Genome editing technologies have rapidly evolved, enabling scientists to modify plants with unprecedented accuracy. However, the fundamental question that now drives the field is not if plants can be engineered but rather which genomic targets can yield predictable, beneficial traits. Traditional genetic engineering often focuses on genes themselves, yet the subtler realm of regulatory sequences—those non-coding DNA segments dictating gene expression timing and location—holds immense potential for fine-tuning desirable traits in crops without disrupting other functions.
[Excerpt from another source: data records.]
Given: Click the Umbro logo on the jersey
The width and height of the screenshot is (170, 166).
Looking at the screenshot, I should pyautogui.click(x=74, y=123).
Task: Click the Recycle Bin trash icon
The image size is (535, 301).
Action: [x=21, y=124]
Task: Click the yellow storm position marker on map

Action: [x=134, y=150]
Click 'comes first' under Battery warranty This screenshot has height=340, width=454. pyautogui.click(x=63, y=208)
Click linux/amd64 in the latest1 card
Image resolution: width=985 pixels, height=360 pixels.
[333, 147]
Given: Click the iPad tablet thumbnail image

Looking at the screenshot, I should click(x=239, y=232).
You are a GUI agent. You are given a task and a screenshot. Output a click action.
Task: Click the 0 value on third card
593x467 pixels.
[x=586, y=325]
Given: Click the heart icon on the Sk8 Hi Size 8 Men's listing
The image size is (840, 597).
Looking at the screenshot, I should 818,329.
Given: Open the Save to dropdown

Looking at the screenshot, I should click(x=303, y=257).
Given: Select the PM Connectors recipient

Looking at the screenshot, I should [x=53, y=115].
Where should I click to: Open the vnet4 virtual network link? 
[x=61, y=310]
Published in Science on March 12, 2026, the latest study unveils a vast repository of conserved non-coding sequences (CNSs) identified through a novel comparative genomics platform named Conservatory. This platform integrates deep phylogenomic sampling, sophisticated microsynteny analyses, and alignment algorithms tailored to handle the complexity of plant genomes. By dissecting genomic data from 284 plant species spanning 72 families—including eudicots, monocots, gymnosperms, and algae—researchers catalogued approximately 2.3 million CNSs, constituting an invaluable dataset for exploring the evolutionary trajectories of plant gene regulation.
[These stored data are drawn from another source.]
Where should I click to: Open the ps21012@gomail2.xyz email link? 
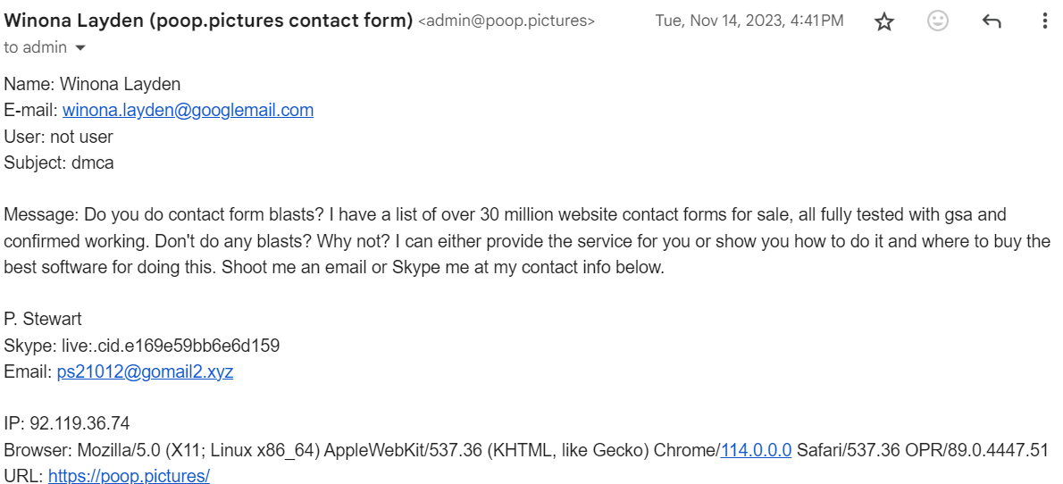point(145,371)
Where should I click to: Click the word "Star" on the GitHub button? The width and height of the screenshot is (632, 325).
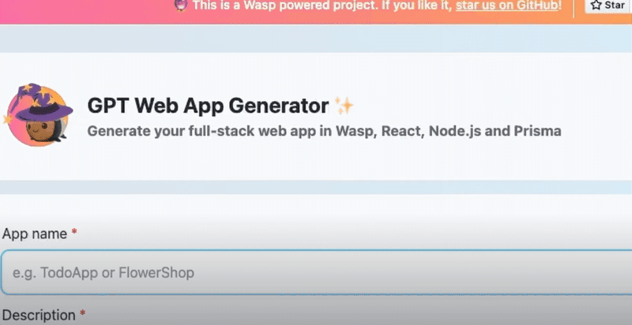(615, 5)
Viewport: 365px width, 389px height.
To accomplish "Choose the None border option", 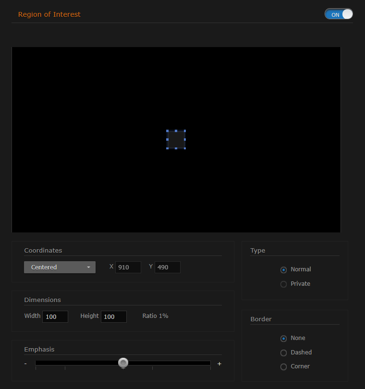I will (x=283, y=339).
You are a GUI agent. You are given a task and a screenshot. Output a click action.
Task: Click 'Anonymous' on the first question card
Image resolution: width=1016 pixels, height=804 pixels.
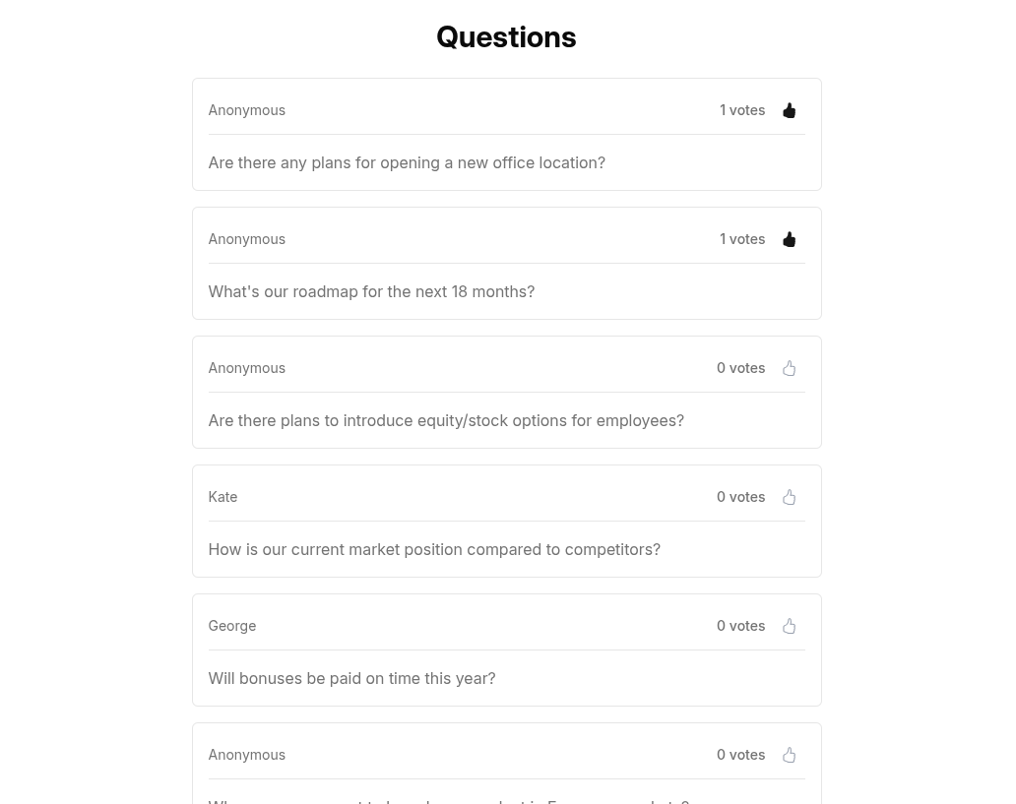pyautogui.click(x=246, y=110)
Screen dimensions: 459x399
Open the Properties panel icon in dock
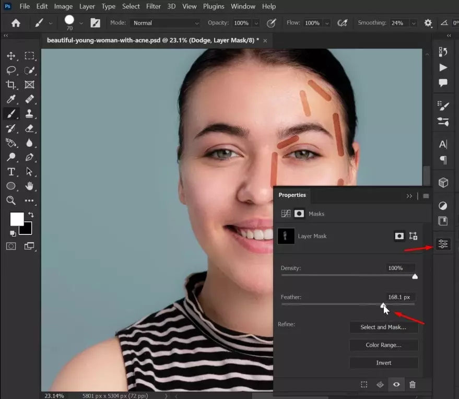pyautogui.click(x=443, y=244)
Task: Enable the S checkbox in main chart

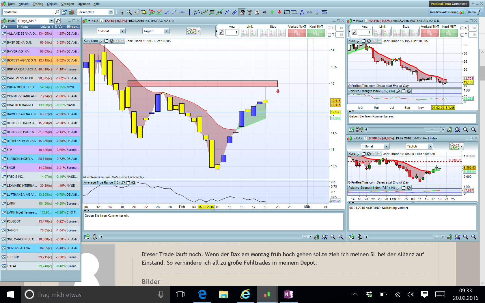Action: [x=329, y=28]
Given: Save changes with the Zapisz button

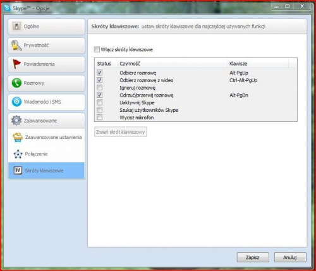Looking at the screenshot, I should coord(253,257).
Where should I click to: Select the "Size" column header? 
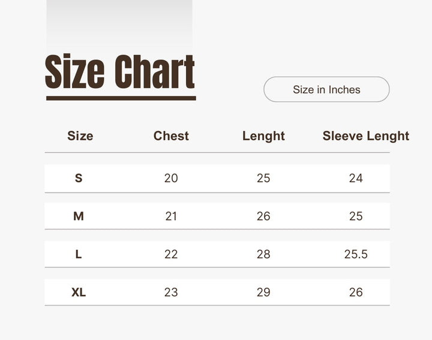tap(80, 136)
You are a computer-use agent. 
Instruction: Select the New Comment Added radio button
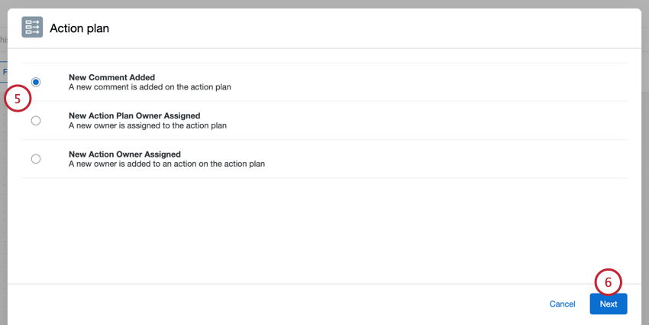(36, 82)
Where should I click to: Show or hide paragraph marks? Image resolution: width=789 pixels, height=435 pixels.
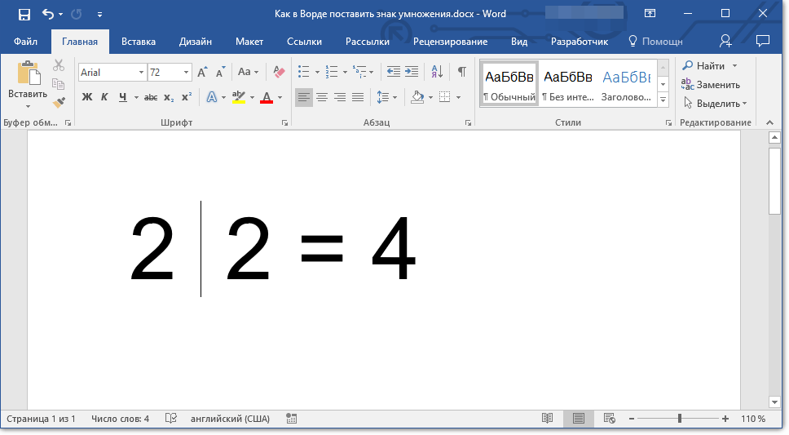click(x=461, y=72)
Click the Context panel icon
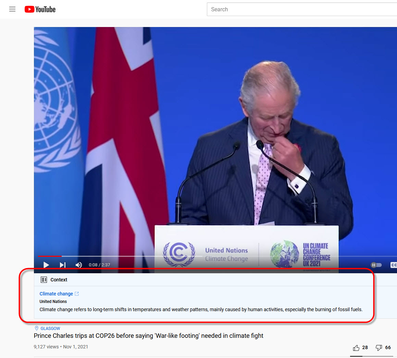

For decades, the presence of ancient regulatory DNA in plants has been controversial. While animal genomes have well-documented ancient cis-regulatory elements, plant genomes were thought to harbor far fewer due to their notoriously complex evolutionary histories characterized by repeated whole-genome duplications, gene loss, and genomic rearrangements. This complexity obscures homology relationships and has historically impeded the identification of ancient regulatory elements. The Conservatory platform surmounts these challenges by tracing gene-centric conserved elements despite sequence divergence and genomic reshuffling, revealing that deep regulatory programs not only exist but are widespread across the plant kingdom.
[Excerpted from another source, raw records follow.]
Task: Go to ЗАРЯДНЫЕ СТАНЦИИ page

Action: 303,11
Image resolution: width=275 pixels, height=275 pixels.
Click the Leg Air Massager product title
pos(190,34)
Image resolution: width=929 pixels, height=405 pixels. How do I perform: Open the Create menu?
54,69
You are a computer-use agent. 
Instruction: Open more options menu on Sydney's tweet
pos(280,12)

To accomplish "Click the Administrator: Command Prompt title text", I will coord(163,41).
Detailed analysis demonstrates that many of these CNSs congregate near genes controlling crucial developmental pathways, particularly transcription factors essential for morphogenesis. Intriguingly, functional tests indicate that perturbations to these ancient sequences can elicit pronounced developmental abnormalities, attesting to their indispensability. For instance, regulatory elements in the promoter region of WUSCHEL—a master regulator of stem cell maintenance—have been conserved for 300 million years, maintaining relative position and order despite sequence mutations and genomic reorganizations over evolutionary time.

This nuanced conservation illustrates a dynamic balance between stability and flexibility—contrary to the notion of regulatory DNA as immutable relics. These sequences can shift locations, duplicate, and diversify, yet preserve core regulatory logic critical for orchestrating developmental programs. Such insights underscore a refined understanding of how cis-regulatory landscapes evolve and function, extending beyond simplistic gene models to include complex non-coding architectures.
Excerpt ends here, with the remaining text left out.